Grant's convincing case that a CCO is now a necessary function ultimately derives much of its power from the fact that the world now looks a lot like the Cluetrain visionaries said it would. Old-school marketing wasn't a conversation, it was a broadcast, or, at best, a one-way feedback loop informed by the findings of focus groups and (gag) "cool-hunters." That system never really worked well--e.g. John Wanamaker's "Half the money I spend on advertising is wasted; the trouble is I don't know which half."--and its shortcomings explain why we now need a new profession to augment the position formerly occupied by the CMO. Marketers know how to broadcast to demographic sectors, but they don't necessarily know how to hold a conversation with other human beings (in their professional capacity, that is--I certainly know plenty of marketers who are a joy to talk with :-)
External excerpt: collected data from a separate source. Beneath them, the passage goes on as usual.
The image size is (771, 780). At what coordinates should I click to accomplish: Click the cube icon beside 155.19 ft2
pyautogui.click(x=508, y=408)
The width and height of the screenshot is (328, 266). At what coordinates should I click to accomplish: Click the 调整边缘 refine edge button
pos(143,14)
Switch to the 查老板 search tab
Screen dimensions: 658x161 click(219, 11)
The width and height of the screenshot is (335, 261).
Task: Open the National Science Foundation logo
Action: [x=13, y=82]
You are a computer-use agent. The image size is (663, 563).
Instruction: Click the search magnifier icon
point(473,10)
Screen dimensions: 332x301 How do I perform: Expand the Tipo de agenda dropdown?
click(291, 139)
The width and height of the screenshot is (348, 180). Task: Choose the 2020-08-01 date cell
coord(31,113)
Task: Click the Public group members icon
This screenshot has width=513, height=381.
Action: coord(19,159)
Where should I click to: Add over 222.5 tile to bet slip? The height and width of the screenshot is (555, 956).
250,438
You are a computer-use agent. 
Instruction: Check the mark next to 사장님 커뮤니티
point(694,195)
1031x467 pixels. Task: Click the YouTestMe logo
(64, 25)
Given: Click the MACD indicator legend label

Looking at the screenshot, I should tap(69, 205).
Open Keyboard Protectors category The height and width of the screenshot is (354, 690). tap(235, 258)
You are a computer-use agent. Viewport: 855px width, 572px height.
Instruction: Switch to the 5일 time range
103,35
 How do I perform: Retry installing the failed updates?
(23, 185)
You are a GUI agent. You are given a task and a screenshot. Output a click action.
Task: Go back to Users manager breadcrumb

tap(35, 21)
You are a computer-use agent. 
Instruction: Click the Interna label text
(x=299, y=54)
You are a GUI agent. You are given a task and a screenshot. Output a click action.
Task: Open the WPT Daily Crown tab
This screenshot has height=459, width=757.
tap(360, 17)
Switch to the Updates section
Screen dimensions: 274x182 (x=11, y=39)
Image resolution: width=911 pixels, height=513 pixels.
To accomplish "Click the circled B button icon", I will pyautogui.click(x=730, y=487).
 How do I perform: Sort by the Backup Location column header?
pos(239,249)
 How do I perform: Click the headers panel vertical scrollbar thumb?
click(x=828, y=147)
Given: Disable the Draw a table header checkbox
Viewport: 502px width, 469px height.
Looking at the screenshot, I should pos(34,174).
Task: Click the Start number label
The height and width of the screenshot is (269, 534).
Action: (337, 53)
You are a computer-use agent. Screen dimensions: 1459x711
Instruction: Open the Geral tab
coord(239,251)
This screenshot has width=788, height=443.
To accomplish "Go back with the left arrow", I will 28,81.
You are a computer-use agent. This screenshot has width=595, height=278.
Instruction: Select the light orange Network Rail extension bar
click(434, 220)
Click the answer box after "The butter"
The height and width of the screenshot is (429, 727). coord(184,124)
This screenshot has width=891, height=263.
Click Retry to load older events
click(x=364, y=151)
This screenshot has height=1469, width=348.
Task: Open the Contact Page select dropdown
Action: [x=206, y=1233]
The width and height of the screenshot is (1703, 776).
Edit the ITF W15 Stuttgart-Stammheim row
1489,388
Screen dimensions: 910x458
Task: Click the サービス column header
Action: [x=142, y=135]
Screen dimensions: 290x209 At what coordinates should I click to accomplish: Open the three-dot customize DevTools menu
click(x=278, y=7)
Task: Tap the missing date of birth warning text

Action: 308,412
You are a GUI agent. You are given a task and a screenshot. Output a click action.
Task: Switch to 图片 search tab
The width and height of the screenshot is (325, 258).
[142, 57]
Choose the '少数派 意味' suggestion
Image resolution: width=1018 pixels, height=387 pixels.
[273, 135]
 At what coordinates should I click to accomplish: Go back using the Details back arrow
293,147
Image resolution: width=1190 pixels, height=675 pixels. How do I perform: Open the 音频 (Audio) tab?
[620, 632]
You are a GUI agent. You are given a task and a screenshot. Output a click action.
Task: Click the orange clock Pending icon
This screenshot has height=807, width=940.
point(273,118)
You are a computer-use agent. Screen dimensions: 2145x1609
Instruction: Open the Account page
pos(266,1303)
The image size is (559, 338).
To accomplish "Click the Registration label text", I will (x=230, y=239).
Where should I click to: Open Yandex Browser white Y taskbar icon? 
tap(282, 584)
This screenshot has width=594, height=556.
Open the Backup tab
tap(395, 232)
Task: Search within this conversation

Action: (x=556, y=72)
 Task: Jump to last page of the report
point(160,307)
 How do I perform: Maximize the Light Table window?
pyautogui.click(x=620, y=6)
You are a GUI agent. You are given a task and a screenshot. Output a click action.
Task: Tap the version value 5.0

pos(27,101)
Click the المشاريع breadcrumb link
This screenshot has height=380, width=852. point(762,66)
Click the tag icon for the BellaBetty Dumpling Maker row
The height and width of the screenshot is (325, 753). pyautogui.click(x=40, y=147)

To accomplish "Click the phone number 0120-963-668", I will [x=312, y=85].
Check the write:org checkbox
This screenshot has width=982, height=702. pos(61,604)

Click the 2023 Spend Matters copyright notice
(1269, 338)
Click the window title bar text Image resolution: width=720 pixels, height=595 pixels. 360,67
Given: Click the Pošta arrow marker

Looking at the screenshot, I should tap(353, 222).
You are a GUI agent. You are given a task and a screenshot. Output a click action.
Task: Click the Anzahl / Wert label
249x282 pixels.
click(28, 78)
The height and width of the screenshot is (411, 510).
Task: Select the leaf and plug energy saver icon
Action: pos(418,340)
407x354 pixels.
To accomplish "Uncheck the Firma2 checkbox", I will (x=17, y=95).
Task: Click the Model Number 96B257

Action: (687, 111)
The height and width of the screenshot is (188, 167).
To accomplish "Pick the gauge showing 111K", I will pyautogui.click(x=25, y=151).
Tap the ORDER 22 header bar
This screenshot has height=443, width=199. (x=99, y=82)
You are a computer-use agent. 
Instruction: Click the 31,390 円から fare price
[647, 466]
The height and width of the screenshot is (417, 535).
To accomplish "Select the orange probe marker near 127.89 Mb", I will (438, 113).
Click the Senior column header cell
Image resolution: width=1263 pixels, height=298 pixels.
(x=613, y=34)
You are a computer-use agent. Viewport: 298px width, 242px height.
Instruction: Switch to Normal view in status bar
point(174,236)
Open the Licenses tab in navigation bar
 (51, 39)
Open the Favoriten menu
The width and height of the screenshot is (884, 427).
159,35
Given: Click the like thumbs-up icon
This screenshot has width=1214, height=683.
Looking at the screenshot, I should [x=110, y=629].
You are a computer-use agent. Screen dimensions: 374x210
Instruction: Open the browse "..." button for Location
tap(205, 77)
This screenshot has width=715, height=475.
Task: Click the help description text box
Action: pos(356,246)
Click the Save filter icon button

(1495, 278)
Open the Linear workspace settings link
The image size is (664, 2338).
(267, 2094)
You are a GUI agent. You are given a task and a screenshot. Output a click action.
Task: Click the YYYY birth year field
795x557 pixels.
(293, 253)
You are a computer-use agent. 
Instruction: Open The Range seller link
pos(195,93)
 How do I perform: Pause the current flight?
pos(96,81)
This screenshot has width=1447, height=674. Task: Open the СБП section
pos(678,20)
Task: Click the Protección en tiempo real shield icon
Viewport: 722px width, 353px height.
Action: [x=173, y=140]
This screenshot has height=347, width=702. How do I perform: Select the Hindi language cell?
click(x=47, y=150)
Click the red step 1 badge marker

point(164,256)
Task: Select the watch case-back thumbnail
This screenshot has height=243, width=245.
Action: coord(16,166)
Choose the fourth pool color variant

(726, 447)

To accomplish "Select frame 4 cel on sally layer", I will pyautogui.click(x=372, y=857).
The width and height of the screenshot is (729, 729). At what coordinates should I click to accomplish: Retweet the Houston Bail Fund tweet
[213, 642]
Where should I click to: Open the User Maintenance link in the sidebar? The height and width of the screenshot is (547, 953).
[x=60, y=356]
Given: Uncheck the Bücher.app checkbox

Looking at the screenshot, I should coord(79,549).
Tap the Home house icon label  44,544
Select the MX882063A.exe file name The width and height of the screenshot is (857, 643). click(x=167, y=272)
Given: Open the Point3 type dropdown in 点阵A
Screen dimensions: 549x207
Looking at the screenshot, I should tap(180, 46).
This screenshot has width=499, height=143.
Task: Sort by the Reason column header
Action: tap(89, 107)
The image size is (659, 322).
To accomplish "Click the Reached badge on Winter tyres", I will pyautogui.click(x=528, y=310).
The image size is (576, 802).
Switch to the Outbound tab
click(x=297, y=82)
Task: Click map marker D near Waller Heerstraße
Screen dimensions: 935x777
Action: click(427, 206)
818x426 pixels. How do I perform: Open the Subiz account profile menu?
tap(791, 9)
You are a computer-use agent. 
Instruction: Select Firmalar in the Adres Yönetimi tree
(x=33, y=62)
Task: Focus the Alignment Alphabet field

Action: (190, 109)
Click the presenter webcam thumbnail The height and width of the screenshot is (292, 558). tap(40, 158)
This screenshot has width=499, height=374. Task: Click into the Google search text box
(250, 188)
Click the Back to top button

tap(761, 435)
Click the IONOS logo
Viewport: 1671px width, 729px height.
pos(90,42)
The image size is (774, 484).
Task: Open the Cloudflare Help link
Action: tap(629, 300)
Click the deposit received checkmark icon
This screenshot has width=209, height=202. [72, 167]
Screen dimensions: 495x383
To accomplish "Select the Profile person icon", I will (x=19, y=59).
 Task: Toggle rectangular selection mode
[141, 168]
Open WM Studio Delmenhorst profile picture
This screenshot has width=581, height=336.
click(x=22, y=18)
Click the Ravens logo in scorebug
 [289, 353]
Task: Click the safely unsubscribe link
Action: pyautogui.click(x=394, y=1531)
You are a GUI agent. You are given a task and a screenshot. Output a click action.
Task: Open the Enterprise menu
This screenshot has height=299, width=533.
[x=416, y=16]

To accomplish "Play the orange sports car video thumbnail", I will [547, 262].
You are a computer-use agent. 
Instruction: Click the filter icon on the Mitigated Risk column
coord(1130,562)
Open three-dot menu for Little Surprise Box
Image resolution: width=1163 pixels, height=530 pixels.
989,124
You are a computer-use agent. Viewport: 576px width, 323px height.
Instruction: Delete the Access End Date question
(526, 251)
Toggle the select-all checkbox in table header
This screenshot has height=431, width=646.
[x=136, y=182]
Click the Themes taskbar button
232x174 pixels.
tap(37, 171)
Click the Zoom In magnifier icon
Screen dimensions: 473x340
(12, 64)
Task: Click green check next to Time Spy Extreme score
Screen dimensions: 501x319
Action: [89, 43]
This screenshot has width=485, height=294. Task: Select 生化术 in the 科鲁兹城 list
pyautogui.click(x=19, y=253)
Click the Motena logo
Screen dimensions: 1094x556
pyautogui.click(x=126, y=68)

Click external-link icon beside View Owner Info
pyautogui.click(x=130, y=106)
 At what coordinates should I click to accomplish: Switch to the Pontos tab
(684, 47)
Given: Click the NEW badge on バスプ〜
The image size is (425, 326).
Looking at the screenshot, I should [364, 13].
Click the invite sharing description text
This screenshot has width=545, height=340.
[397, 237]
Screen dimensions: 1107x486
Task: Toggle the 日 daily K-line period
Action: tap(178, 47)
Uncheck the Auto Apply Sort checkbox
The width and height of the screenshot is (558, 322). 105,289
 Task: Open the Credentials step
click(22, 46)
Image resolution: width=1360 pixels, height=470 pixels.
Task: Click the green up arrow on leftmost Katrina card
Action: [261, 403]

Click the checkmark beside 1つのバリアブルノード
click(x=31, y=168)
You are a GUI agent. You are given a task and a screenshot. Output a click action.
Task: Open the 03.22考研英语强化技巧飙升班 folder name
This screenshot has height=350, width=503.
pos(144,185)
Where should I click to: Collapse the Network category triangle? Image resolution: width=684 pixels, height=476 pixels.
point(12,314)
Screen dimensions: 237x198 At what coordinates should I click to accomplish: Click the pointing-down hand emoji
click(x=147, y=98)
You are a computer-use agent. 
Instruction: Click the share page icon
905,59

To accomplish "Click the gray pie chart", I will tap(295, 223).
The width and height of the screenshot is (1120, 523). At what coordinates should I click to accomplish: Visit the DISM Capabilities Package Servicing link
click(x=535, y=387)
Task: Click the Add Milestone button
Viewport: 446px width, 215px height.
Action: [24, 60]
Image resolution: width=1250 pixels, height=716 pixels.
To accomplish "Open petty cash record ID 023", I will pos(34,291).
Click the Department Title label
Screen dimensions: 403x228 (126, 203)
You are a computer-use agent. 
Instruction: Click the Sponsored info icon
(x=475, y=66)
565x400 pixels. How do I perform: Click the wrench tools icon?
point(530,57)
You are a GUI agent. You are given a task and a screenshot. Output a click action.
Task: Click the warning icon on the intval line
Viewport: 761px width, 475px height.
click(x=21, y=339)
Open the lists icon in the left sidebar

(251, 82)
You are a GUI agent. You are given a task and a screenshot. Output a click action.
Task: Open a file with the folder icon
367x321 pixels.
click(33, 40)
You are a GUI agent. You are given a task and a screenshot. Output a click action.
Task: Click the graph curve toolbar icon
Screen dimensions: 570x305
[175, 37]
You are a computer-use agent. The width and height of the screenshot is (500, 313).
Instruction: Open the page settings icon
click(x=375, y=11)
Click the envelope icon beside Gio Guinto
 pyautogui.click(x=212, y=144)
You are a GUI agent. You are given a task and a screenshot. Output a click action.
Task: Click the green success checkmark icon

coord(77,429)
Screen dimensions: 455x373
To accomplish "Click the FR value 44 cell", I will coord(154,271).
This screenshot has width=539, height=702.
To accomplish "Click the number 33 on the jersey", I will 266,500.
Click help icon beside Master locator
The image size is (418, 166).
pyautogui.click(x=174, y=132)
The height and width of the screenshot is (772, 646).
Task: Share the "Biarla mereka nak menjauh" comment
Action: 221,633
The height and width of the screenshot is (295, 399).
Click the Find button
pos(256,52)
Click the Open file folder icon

This highlights one shortcoming of Chief Cultural Officer: any newfangled CCO will face a huge challenge in navigating the complex relationship with their conventional marketing colleagues, and I wish Grant had explored that topic further. In a section entitled "Playing Well with Others: The Rest of the C-Suite," Grant rightly emphasizes how important it will be for CCOs to never "play the cool card" or be "hipper than thou," and to collaborate with their colleagues by making themselves useful. But I suspect that while this will be easier said than done, this is actually where CCOs will need to focus a great deal of energy to be most effective. Even companies that buy into the concept of a CCO will likely continue to maintain a separate marketing function under the direction of a CMO or the equivalent, and the CCO's ability to help the organization make best use of those resources will depend on the strength of the collaborative relationships they build with their marketing peers.
As Grant continues to proselytize on behalf of this fledgling profession, I suspect he'll use lessons learned from the field to fill in this gap. And this quibble aside, I do highly recommend the book--it's a thoughtful read from a skillful writer and provocative thinker.